▸ **Provided passage**:
=== Begin Enclosure ===

It was the sight that Ipswich Town fans feared the most.

No, not Matty Phillips stooping to nod home an 88th-minute winner for Queens Park Rangers at Loftus Road, thus knocking the Blues out of the Championship top six again.

Sure, that was a suckerpunch, but Town have scored their own fair share of late winners recently and sometimes you just have to take your medicine.

The worst thing about Saturday was the moment when Ryan Fraser pulled up sharply clutching his hamstring. The fact that Mick McCarthy had risked playing his star man with that muscle already reported tight, tells you just how invaluable he has been to the team. The fact that the flying winger suffered the set-back in virtually the last phase of play made it all the more galling.

Town are now going to have to draw on every last drop of their famed team spirit and never-say-die qualities if they are to reach the play-offs again this campaign.

Last season the Blues were always ‘flying under the radar’, they were always ‘punching above their weight’ and ‘the surprise package’ in the division.

=== End Enclosure ===

▸ **Raw data**:
=== Begin Enclosure ===

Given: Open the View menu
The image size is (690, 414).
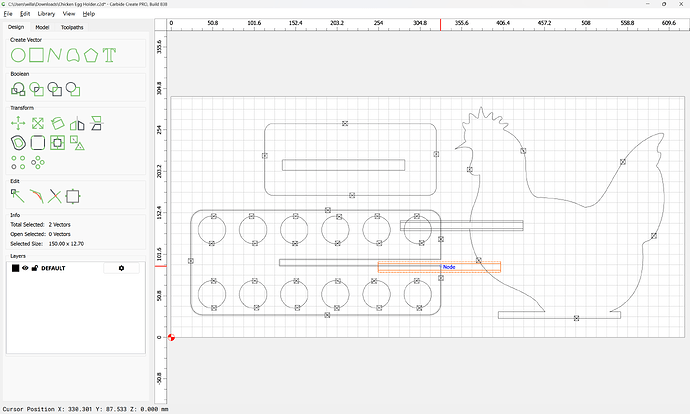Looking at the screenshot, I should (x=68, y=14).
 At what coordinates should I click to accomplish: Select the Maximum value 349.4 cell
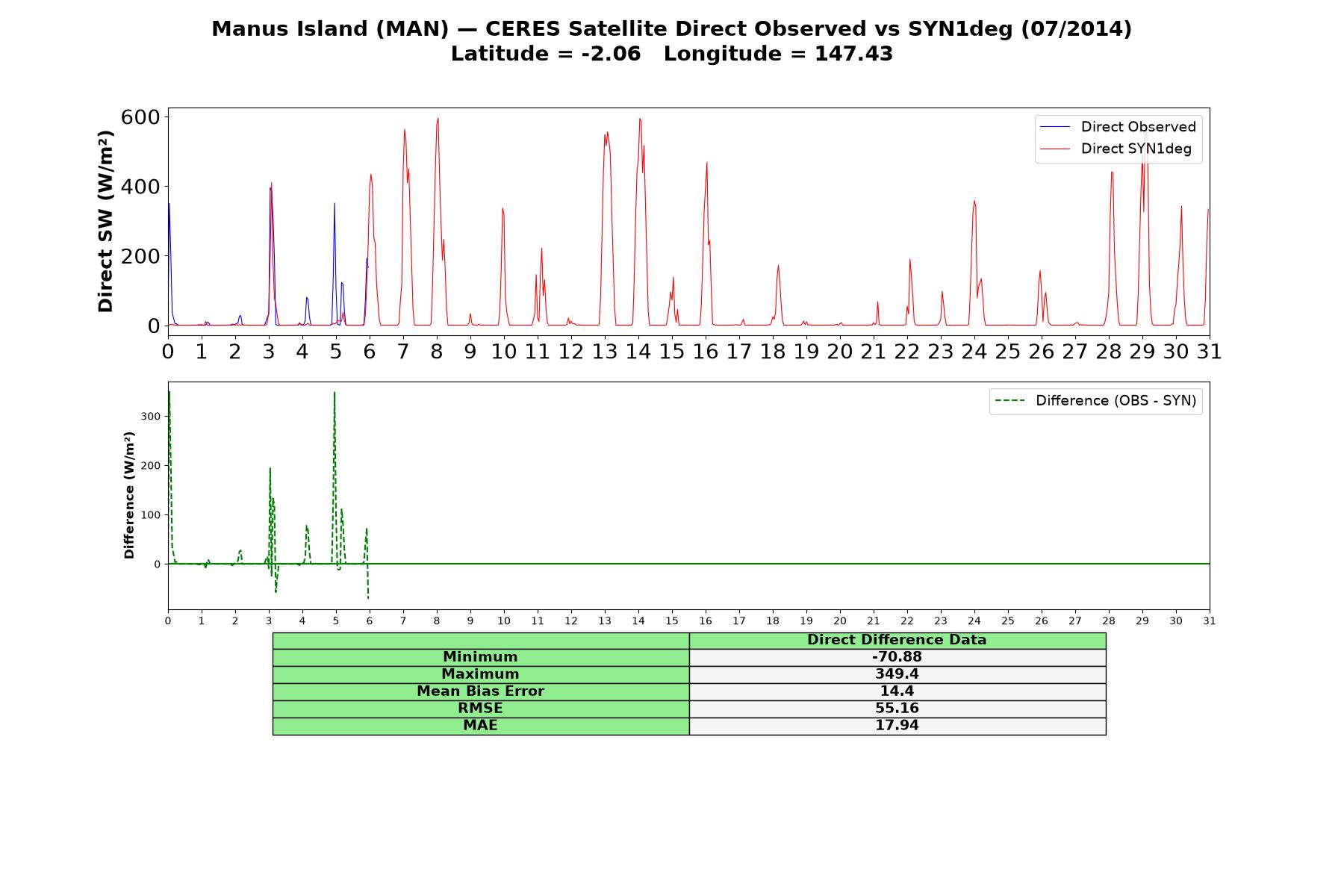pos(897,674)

=== End Enclosure ===
=== Begin Enclosure ===

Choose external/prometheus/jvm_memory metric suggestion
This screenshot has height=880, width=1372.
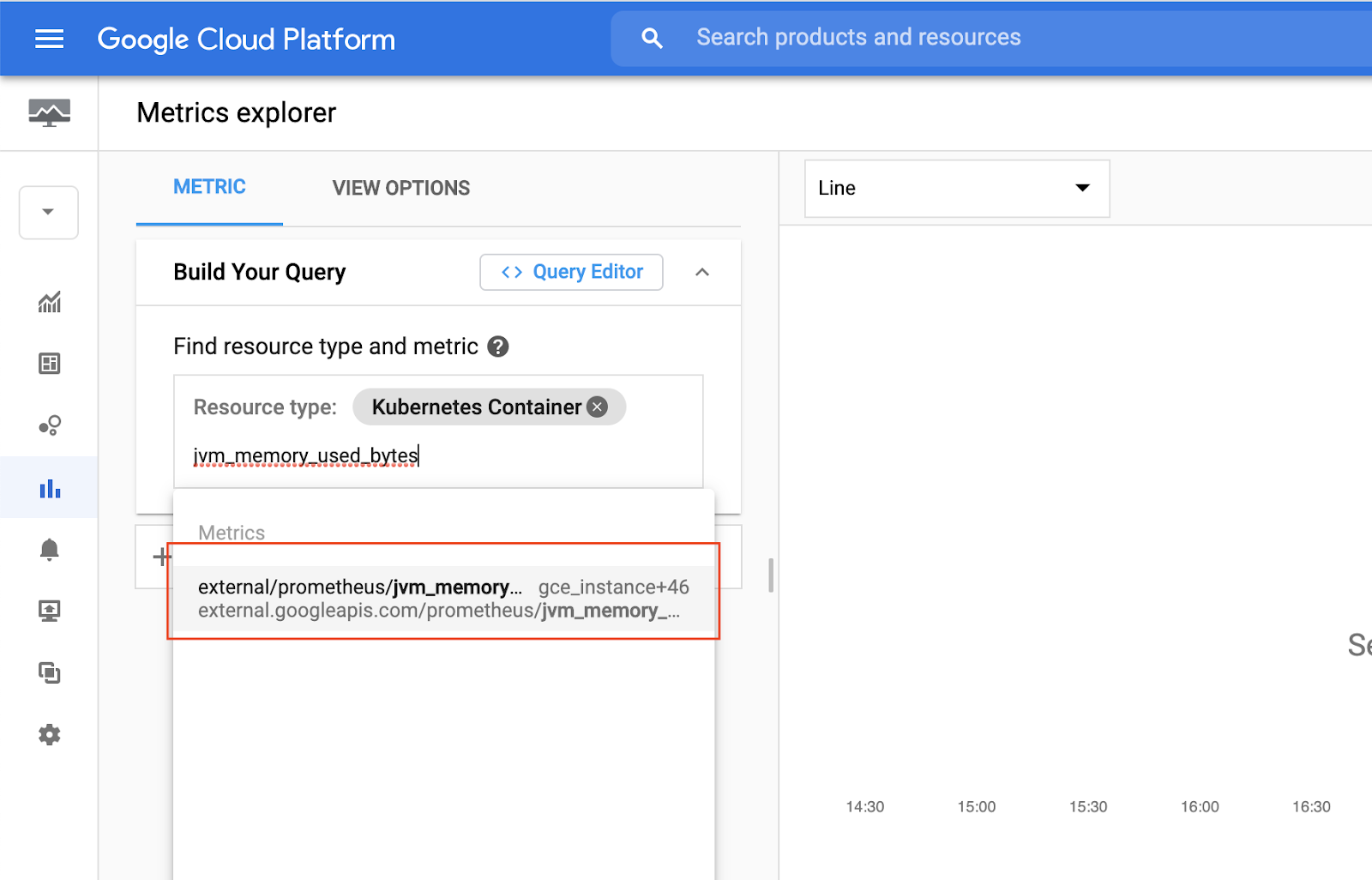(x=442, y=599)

=== End Enclosure ===

▸ **What to do**:
1. Answer these questions about the Ipswich Town article, one answer per line, marked (a), (b) and (c) as the questions are:
(a) Who scored the late winner for Queens Park Rangers, and in what minute?
(b) Which muscle did Ryan Fraser clutch when he pulled up?
(c) Who had risked playing Ryan Fraser despite that muscle being reported tight?
2. In the Ipswich Town article, rewrite the part between "Town are now" and "again this campaign.", inclusive, swapping "play-offs" for "top six".
3. Write the next part of the Ipswich Town article, picking up after its last sentence.

▸ **Results for the exercise**:
1.
(a) Matty Phillips, in the 88th minute.
(b) His hamstring.
(c) Mick McCarthy.

2.
Town are now going to have to draw on every last drop of their famed team spirit and never-say-die qualities if they are to reach the top six again this campaign.

3.
Expectations were realistic and positivity seemed to snowball. Teddy Bishop emerged from the youth team, Daryl Murphy couldn’t stop scoring, Tyrone Mings was a non-league success story and his charitable acts epitomised the good characters policy that McCarthy puts at the very top of his recruitment priorities. Fans felt they had a club to be proud of again.

Town are still very much all of those things and they are not far behind the points total they had on the board at this stage of last season. There just doesn’t seem to be the same feelgood factor that swept them over the line in 2015.

Bishop and David McGoldrick, arguably the club’s two most technically-gifted players, have been mysteriously sidelined for months. Fraser – one of their few remaining players who can get fans off their seats – now looks set to join them for a lengthy spell out.

The FA Cup exit debacle left a bitter taste in many fans’ mouths and another transfer window of restricted spending left many disillusioned. The flat atmosphere inside Portman Road last Tuesday night reflected that.

McCarthy will now dip into the emergency loan market, but, as he himself admits, finding a player capable of filling Fraser’s shoes (for just 93 days) will be nigh-on impossible.

It’s not exactly been a bed of roses for Town’s promotion rivals of late either though. Big-spending Middlesbrough and Derby are feeling pressure of their own.

If any team can rally together and defy the doubters, then it is this Ipswich Town one. Maybe, just maybe, they are best when their backs are to the wall.